Bei jährlich rund 140 Veranstaltungen innerhalb von (abzüglich der Ferien) neun Monaten Spielbetrieb hatte Büeler alle Hände voll zu tun. "Es war halt meistens einfach viel Arbeit, und ich hatte kein Privatleben mehr. Vielleicht war ich deshalb manchmal patzig, weil ich einfach überfordert war. Ich bin eben nicht der große Diplomat", betont Büeler. Der sich, als nun 70-Jähriger, nach einer schweren Erkrankung vor drei Jahren aus dem operativen Geschäft zurückgezogen hat und bestenfalls noch als "guter ehrenamtlicher Geist" durchs Haus streift. Derweil ein kleines angestelltes Team die Hauptarbeit leistet.

"Andi ist ein bunter Hund, ein Visionär, der polarisiert", fügt Klaus Karl-Kraus an, "das ist ein Lebenswerk, das er sich da aufgebaut hat. Ich hege eine große Bewunderung für ihn." Büelers Engagement und das "ganz außergewöhnliche Erlanger Publikum mit all seinen Dialekten und Mentalitäten, das es so sonst nirgends gibt", wären ursächlich für den "Fifty"-Erfolg.

Was gibt es sonst noch? Die ehemalige "Fifty"-Kneipe beherbergt nach einem Umbau das Restaurant "Haru", zum Gebäudekomplex gehört auch das Restaurant "Tio". An dessen Stelle stand noch bis Ende der 90er Jahre ein altes Wohnhaus, das dann ebenfalls abgerissen wurde und Büeler zum Kauf angeboten wurde. Er griff zu, und 1999 wurde der "Tio"-Neubau eröffnet, den Büeler 2014 dem Gastronomie-Pächter verkauft hat. Mit dem "Fifty" selbst ist Büeler schuldenfrei.

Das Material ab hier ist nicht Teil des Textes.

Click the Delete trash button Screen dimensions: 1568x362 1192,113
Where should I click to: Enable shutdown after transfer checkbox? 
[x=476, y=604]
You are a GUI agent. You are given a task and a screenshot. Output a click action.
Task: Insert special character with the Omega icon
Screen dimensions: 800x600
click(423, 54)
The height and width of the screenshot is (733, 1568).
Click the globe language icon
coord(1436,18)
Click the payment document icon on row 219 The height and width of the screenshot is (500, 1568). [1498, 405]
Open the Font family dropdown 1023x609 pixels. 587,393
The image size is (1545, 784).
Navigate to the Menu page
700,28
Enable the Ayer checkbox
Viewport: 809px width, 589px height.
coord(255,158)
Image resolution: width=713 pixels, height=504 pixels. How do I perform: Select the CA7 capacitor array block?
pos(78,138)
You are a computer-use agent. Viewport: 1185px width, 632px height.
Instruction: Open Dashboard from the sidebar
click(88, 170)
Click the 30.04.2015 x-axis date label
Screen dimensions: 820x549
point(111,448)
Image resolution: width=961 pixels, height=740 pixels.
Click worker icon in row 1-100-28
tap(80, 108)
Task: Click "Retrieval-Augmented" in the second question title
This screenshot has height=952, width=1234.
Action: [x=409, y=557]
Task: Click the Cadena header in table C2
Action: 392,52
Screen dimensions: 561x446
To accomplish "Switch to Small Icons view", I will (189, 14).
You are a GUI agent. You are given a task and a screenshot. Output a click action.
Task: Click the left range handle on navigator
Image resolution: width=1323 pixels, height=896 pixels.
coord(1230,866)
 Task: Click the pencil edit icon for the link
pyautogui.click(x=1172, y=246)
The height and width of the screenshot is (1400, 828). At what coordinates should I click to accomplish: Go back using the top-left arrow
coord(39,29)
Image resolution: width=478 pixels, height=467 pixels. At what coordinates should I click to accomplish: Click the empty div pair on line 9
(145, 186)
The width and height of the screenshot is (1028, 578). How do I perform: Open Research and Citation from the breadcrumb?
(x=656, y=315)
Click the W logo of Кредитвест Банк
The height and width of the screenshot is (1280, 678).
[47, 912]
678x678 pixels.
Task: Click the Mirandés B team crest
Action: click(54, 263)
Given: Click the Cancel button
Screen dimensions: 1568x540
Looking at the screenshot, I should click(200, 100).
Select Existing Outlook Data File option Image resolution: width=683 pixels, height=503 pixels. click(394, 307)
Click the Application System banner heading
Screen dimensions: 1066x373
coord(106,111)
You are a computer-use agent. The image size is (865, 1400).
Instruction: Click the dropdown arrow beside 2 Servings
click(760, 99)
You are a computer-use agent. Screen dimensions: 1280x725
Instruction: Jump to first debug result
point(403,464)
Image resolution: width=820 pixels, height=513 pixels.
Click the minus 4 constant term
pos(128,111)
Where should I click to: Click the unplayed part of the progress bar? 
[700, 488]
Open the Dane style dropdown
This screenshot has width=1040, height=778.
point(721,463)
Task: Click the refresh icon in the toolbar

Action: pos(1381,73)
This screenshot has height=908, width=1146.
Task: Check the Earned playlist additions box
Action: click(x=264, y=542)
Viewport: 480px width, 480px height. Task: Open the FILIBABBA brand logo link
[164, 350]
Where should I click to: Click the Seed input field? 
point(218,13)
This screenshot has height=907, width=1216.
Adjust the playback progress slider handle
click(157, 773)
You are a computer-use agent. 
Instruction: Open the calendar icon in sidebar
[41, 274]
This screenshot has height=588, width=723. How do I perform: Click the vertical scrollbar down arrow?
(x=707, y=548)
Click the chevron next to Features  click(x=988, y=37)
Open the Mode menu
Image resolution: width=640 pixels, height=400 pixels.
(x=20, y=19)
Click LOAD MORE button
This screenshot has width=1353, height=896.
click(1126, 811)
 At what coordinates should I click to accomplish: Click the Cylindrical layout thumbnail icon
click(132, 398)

Jetzt freut man sich auf die Jubiläums-Gala am 31. März: Angekündigt ist eine bunte Show mit fränkischen Künstlern, die die Theaterbühne seit vielen Jahren begleiten. Mit dabei sind Klaus Karl-Kraus als Moderator, Claudia Bill, Bernd Regenauer, TBC, Mäc Härder, Wolfgang Buck, Martin Rassau mit Bernhard Ottinger (der fränkische Taxifahrer) und weitere Überraschungsgäste. "Es wird Geschichten und Anekdoten geben, und ich will die Künstler dahin bringen, das ,Fifty’ mit ihren eigenen Worten zu beschreiben. Gerade die Anfangszeit mit ihrem speziellen Feeling soll so beschworen werden."